Among this wide spectrum of work and media (but not until I'd added several years of painted abstractions into the mix) I began to ask myself who is the Jack in all of this? Playing too much chameleon? Intuitively I began to find my way home in 1995, when I started to photograph a series of athletic young men, the first of whom came walking past my house with his dog. Stand-alone, metaphoric, textual, they not only explore issues of age and surface idealization, but have become a self-portrait too as I enter some of the images. I've also returned, since 2002, to painting landscape in various guises, often from travel photography. The two bodies of work are interacting now and fueling each other, and I think address who I really might be.

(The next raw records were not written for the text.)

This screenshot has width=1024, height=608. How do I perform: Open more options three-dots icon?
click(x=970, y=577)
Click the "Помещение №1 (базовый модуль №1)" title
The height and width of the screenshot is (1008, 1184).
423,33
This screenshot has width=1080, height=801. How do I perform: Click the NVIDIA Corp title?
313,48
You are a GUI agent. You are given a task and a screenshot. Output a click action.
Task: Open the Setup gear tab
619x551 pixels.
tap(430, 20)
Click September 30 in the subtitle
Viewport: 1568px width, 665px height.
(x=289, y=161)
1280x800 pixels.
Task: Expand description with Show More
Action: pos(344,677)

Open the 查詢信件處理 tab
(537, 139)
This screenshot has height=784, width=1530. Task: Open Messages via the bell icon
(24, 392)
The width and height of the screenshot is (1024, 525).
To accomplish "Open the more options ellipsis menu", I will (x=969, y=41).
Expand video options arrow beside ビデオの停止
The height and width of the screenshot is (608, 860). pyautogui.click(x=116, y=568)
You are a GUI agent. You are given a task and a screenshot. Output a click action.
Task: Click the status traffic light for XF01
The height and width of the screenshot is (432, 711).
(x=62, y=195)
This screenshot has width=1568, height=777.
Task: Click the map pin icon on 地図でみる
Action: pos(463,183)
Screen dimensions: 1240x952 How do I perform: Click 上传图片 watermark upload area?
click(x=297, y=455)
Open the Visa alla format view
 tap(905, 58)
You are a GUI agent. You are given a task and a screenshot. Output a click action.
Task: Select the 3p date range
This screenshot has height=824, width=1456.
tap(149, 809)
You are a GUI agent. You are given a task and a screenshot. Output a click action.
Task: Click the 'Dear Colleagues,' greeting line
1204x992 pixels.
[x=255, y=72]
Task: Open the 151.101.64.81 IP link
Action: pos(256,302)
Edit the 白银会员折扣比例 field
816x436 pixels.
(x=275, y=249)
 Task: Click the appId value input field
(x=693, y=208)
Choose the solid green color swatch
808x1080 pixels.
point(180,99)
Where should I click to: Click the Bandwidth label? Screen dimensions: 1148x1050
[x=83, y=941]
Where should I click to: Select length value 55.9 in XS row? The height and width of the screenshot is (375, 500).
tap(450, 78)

Our art world has broadened in the last twenty years, become more inclusive of artists from Asia, Africa, South America. And, as a sometimes-professor at various university art departments nationwide, I can attest to the fact that students these days aspire to an art that is more often than not interchangeable anywhere in the global village project room. But a few are looking a little closer to home, realizing, in Colorado, for example, that there's gold in them thar hills.

But there's a rub in that. Colorado and other in-between places have long seemed, to me, fly-over territory as far as the national art-world press/critical structure has been concerned. The artists I read about don't live in Colorado, and there is a price to be paid for living here: you can work here and show here but remain unknown to an art audience that is more than happy to jet off to this week's biennial or art fair opening somewhere in that global village near you. One comfort all artists can take is that it's been like that forever. Back in the 80's I used to meet collectors in L.A. who would only buy work by Los Angeles artists from galleries in New York. Another comfort is the internet, which has opened up lots of opportunities. And a younger audience with different priorities about media and entertainment may ultimately render the question of a geographic pecking order moot.